### The problem
Take the line with "Where should I" as the first and the last line of the data as the end. Write out both and every line between exactly, except pictures.

※ ※ ※

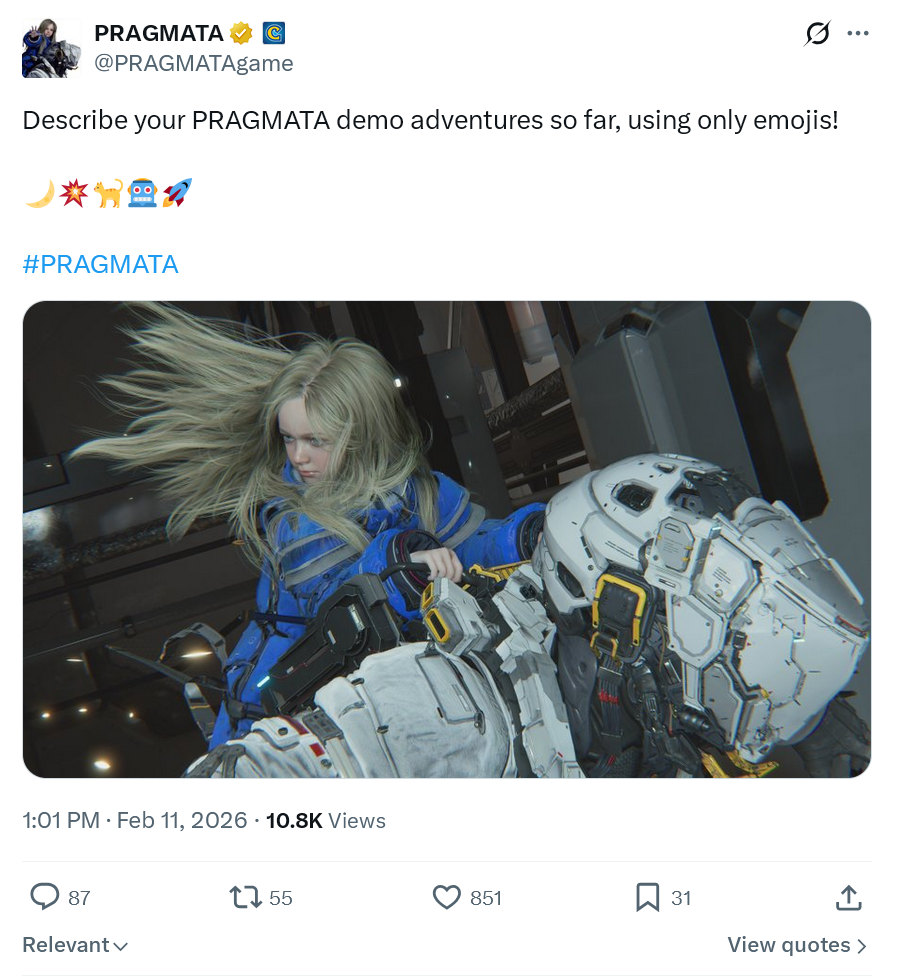Click the blue Capcom affiliate badge
This screenshot has width=901, height=978.
point(274,33)
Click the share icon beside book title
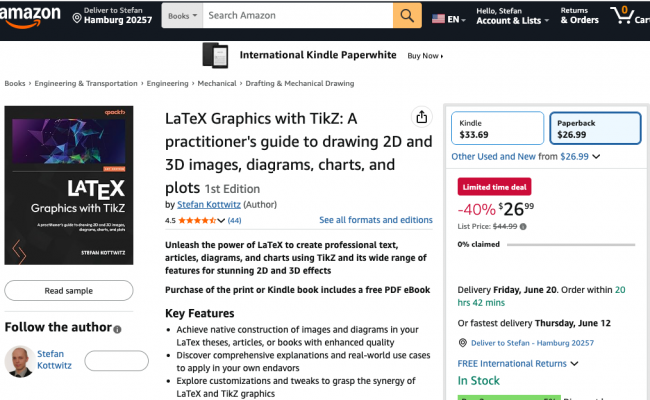This screenshot has width=650, height=400. (x=422, y=117)
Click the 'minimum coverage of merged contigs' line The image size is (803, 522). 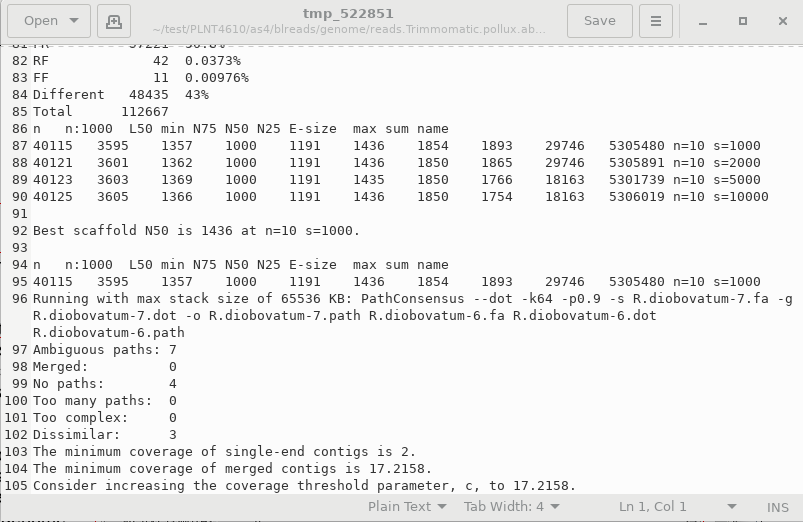pos(232,469)
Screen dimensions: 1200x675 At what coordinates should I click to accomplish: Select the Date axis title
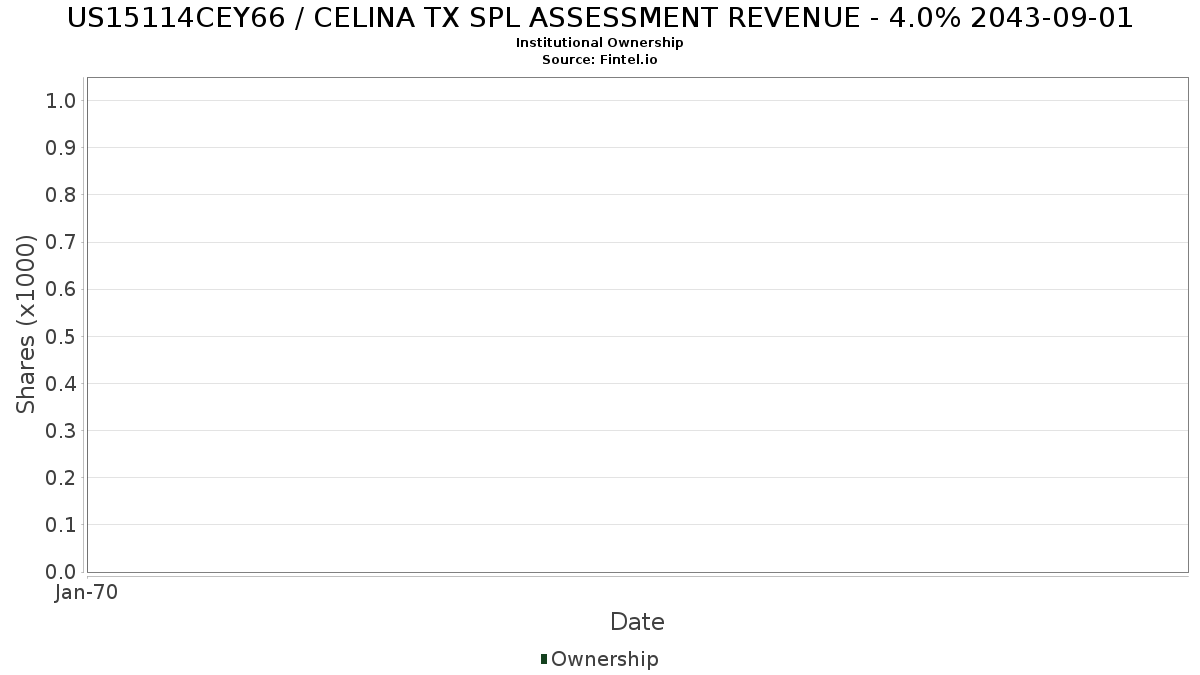(637, 622)
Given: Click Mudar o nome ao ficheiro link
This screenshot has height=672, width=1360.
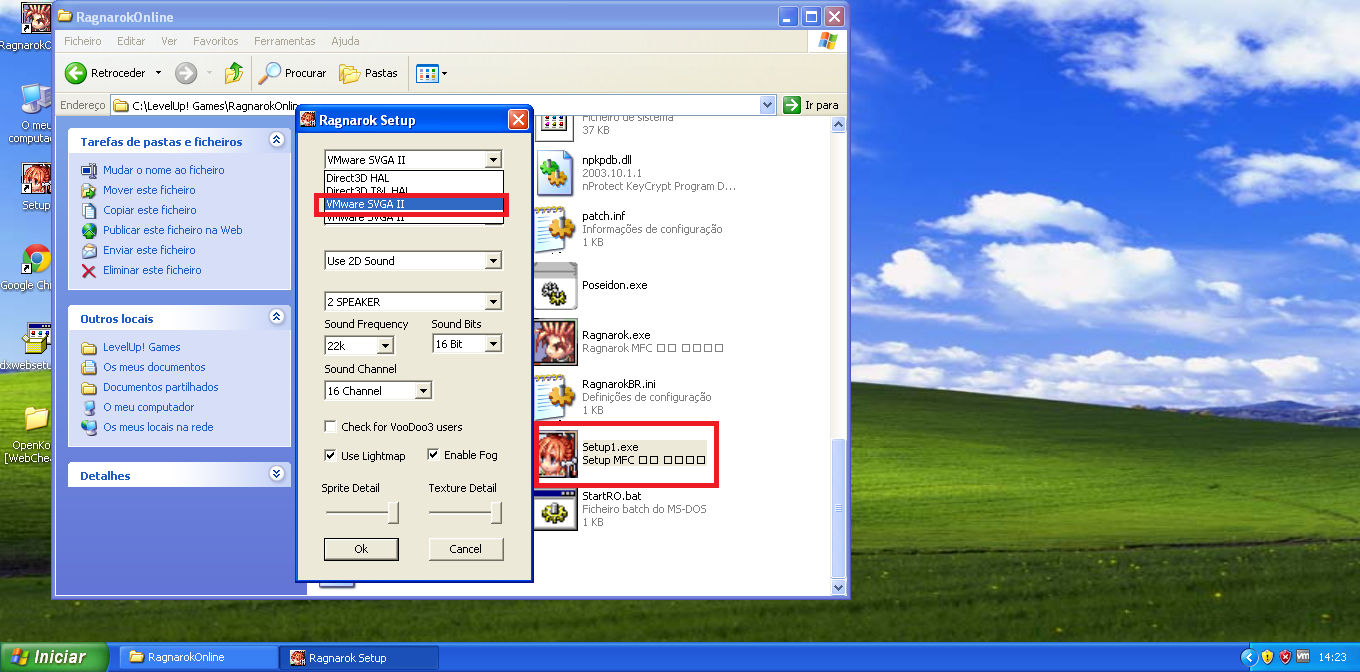Looking at the screenshot, I should [163, 170].
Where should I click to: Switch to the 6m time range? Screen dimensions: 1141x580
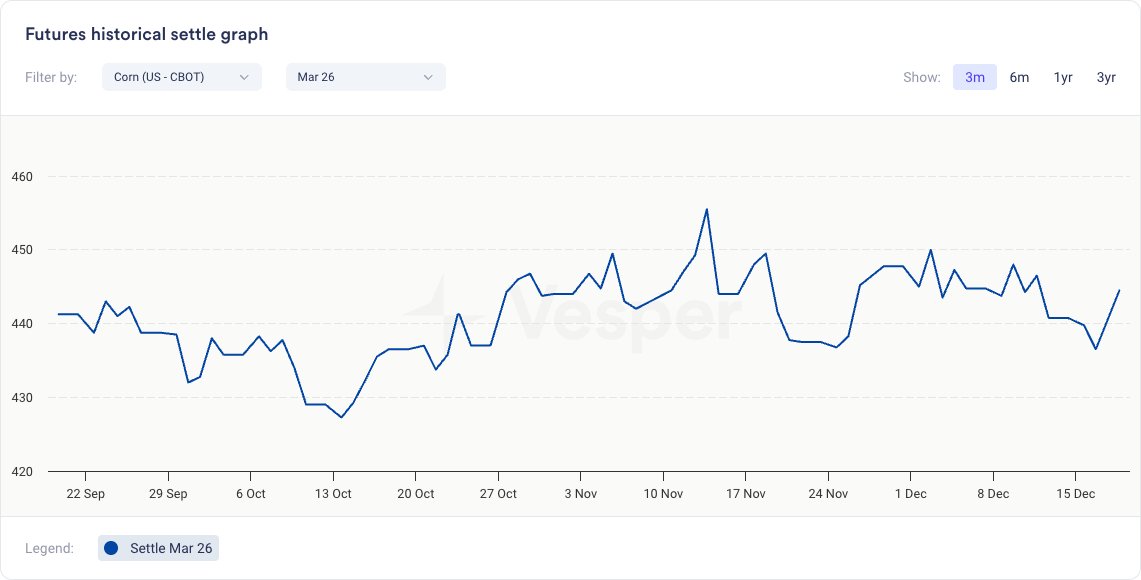1019,77
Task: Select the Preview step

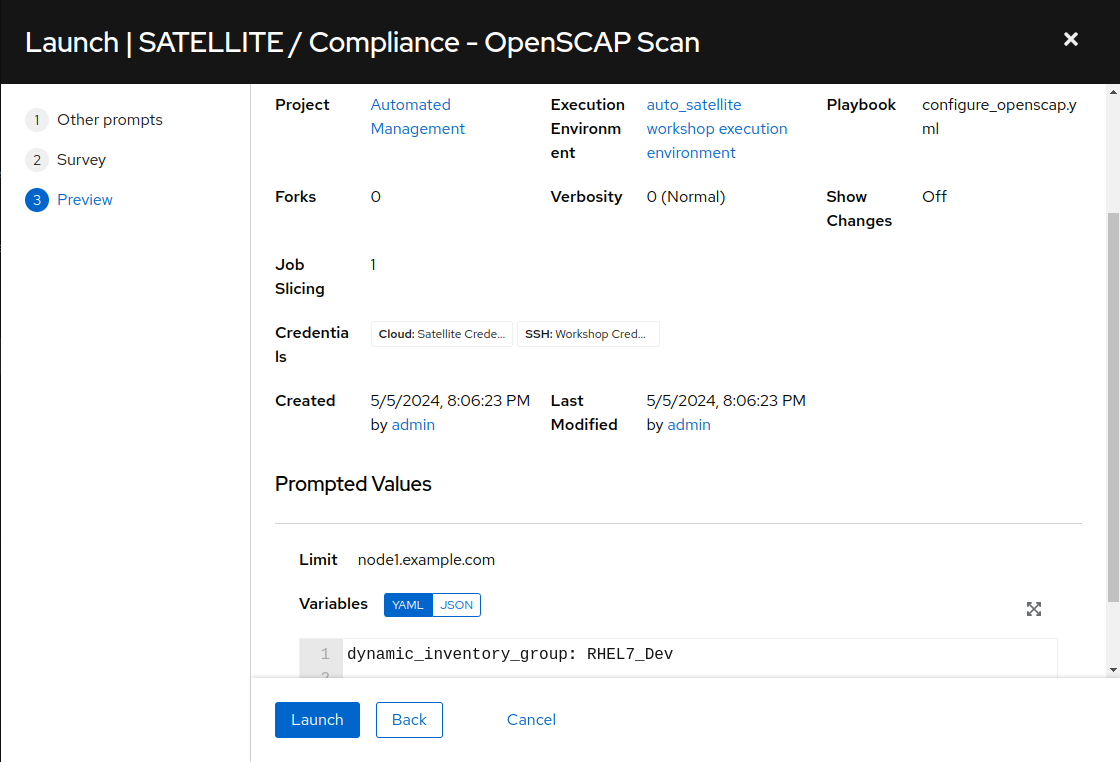Action: 85,200
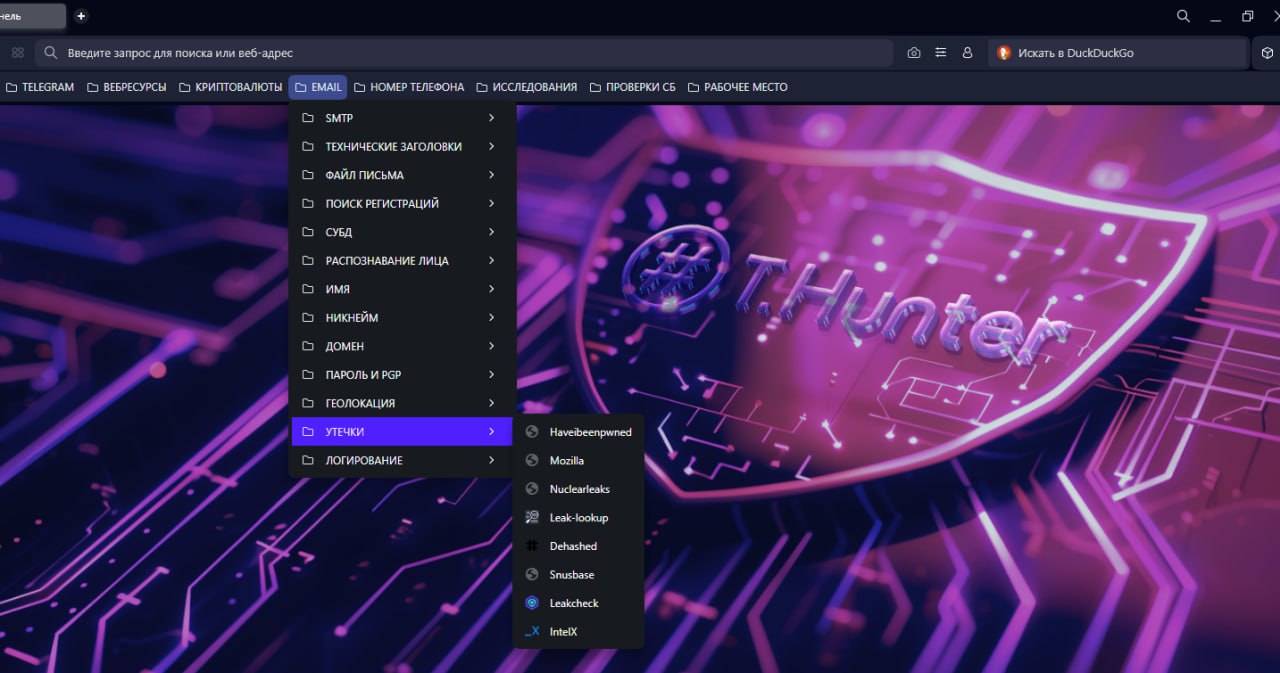Open the Dehashed bookmark
The width and height of the screenshot is (1280, 673).
pyautogui.click(x=572, y=546)
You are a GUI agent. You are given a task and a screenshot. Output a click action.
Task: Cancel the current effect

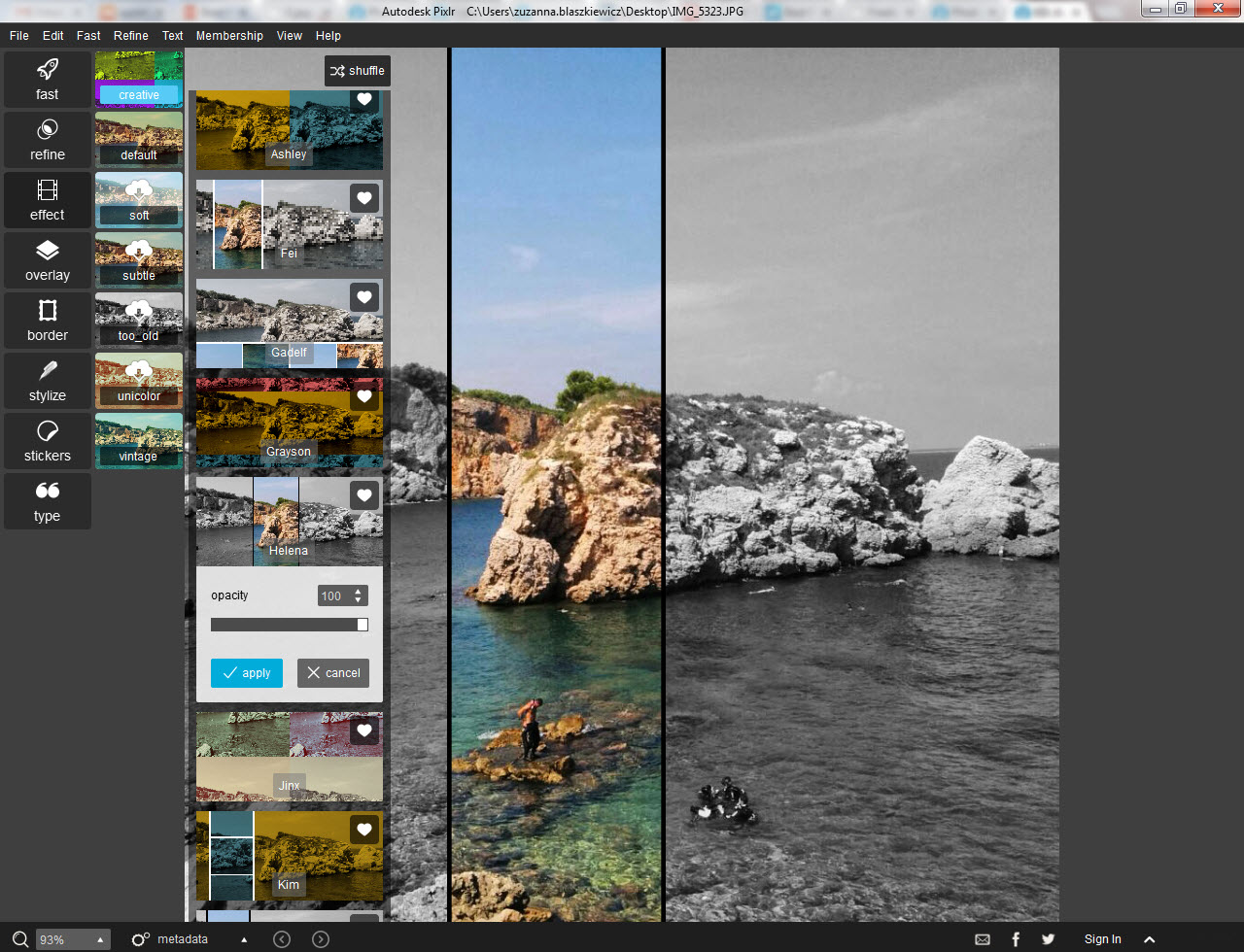(332, 672)
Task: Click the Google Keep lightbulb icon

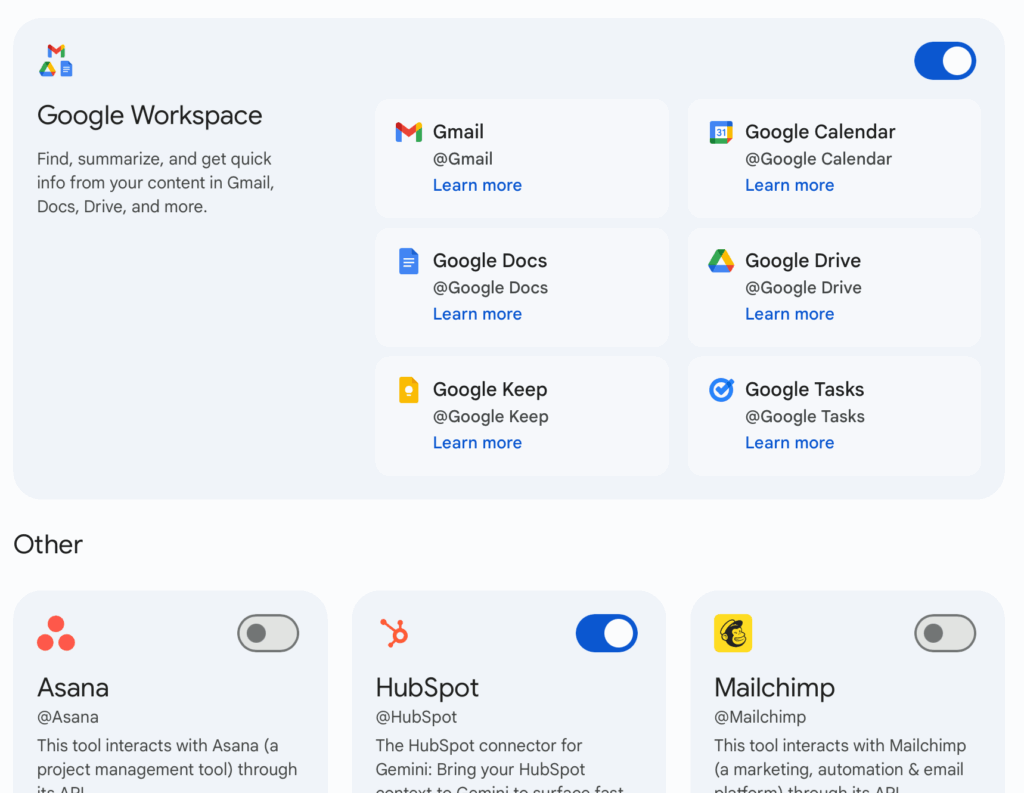Action: [408, 390]
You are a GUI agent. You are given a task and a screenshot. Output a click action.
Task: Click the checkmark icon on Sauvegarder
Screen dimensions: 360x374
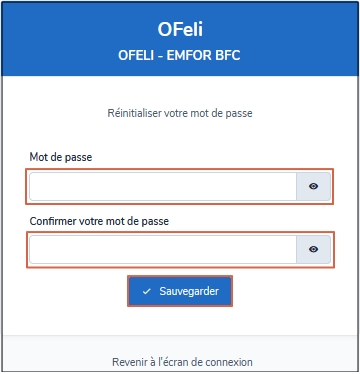coord(146,291)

※ ※ ※

### Answer to this task
Where should I click to: Switch to the 6m time range? Screen dimensions: 1141x580
1019,77
Task: Select the Preview step

Action: 85,200
Open the Dehashed bookmark
The width and height of the screenshot is (1280, 673).
pyautogui.click(x=572, y=546)
You are a GUI agent. You are given a task and a screenshot. Output a click action.
Task: Cancel the current effect

(332, 672)
Task: Click the Google Keep lightbulb icon

Action: [408, 390]
You are a GUI agent. You are given a task and a screenshot. Output a click action.
Task: Click the checkmark icon on Sauvegarder
Screen dimensions: 360x374
coord(146,291)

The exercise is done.